(Data entries)
=======

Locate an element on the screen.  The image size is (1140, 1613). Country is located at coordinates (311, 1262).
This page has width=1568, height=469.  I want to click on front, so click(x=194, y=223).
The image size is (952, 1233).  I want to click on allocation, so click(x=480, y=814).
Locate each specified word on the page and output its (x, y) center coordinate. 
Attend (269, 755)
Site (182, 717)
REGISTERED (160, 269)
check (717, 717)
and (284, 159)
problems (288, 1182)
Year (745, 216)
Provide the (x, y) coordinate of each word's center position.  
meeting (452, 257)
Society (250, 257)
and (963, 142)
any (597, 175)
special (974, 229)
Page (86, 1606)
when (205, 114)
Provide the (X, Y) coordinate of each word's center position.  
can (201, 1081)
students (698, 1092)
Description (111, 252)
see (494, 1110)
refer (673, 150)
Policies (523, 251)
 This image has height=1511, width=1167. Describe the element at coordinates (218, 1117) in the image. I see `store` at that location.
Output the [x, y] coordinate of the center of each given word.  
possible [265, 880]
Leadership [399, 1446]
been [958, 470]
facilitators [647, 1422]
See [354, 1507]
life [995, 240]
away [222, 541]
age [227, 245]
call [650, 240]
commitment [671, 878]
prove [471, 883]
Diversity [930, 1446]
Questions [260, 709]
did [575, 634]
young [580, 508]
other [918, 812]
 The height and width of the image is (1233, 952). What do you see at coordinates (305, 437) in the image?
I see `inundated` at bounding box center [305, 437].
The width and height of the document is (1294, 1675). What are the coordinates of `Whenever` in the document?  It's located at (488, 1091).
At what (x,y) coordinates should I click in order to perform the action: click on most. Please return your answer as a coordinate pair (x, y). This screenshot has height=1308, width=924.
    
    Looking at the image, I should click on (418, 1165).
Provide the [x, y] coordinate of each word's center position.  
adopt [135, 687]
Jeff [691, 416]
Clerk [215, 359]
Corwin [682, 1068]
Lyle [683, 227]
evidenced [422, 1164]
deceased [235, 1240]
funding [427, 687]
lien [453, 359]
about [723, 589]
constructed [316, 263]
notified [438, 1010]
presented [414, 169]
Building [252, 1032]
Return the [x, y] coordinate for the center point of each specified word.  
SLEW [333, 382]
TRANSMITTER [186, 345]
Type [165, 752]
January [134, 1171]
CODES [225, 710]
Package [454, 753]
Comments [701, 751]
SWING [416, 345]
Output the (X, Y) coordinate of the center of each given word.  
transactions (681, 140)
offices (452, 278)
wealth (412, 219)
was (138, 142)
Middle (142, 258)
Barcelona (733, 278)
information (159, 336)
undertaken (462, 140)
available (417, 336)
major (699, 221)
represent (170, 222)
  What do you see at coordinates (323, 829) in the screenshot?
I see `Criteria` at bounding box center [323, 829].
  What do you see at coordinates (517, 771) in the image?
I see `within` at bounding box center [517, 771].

=======

* [What to do]: Write out the full listing above line by line, leaving every character unchanged.

* [Complete output]:
Locate an element on the screen.  The image size is (1140, 1613). Country is located at coordinates (311, 1262).
This page has width=1568, height=469.  I want to click on front, so click(x=194, y=223).
The image size is (952, 1233).  I want to click on allocation, so click(x=480, y=814).
Locate each specified word on the page and output its (x, y) center coordinate. 
Attend (269, 755)
Site (182, 717)
REGISTERED (160, 269)
check (717, 717)
and (284, 159)
problems (288, 1182)
Year (745, 216)
Provide the (x, y) coordinate of each word's center position.  
meeting (452, 257)
Society (250, 257)
and (963, 142)
any (597, 175)
special (974, 229)
Page (86, 1606)
when (205, 114)
Provide the (X, Y) coordinate of each word's center position.  
can (201, 1081)
students (698, 1092)
Description (111, 252)
see (494, 1110)
refer (673, 150)
Policies (523, 251)
 This image has height=1511, width=1167. Describe the element at coordinates (218, 1117) in the image. I see `store` at that location.
Output the [x, y] coordinate of the center of each given word.  
possible [265, 880]
Leadership [399, 1446]
been [958, 470]
facilitators [647, 1422]
See [354, 1507]
life [995, 240]
away [222, 541]
age [227, 245]
call [650, 240]
commitment [671, 878]
prove [471, 883]
Diversity [930, 1446]
Questions [260, 709]
did [575, 634]
young [580, 508]
other [918, 812]
 The height and width of the image is (1233, 952). What do you see at coordinates (305, 437) in the image?
I see `inundated` at bounding box center [305, 437].
The width and height of the document is (1294, 1675). What are the coordinates of `Whenever` in the document?  It's located at (488, 1091).
At what (x,y) coordinates should I click in order to perform the action: click on most. Please return your answer as a coordinate pair (x, y). This screenshot has height=1308, width=924.
    
    Looking at the image, I should click on (418, 1165).
Provide the [x, y] coordinate of each word's center position.  
adopt [135, 687]
Jeff [691, 416]
Clerk [215, 359]
Corwin [682, 1068]
Lyle [683, 227]
evidenced [422, 1164]
deceased [235, 1240]
funding [427, 687]
lien [453, 359]
about [723, 589]
constructed [316, 263]
notified [438, 1010]
presented [414, 169]
Building [252, 1032]
Return the [x, y] coordinate for the center point of each specified word.  
SLEW [333, 382]
TRANSMITTER [186, 345]
Type [165, 752]
January [134, 1171]
CODES [225, 710]
Package [454, 753]
Comments [701, 751]
SWING [416, 345]
Output the (X, Y) coordinate of the center of each given word.  
transactions (681, 140)
offices (452, 278)
wealth (412, 219)
was (138, 142)
Middle (142, 258)
Barcelona (733, 278)
information (159, 336)
undertaken (462, 140)
available (417, 336)
major (699, 221)
represent (170, 222)
  What do you see at coordinates (323, 829) in the screenshot?
I see `Criteria` at bounding box center [323, 829].
  What do you see at coordinates (517, 771) in the image?
I see `within` at bounding box center [517, 771].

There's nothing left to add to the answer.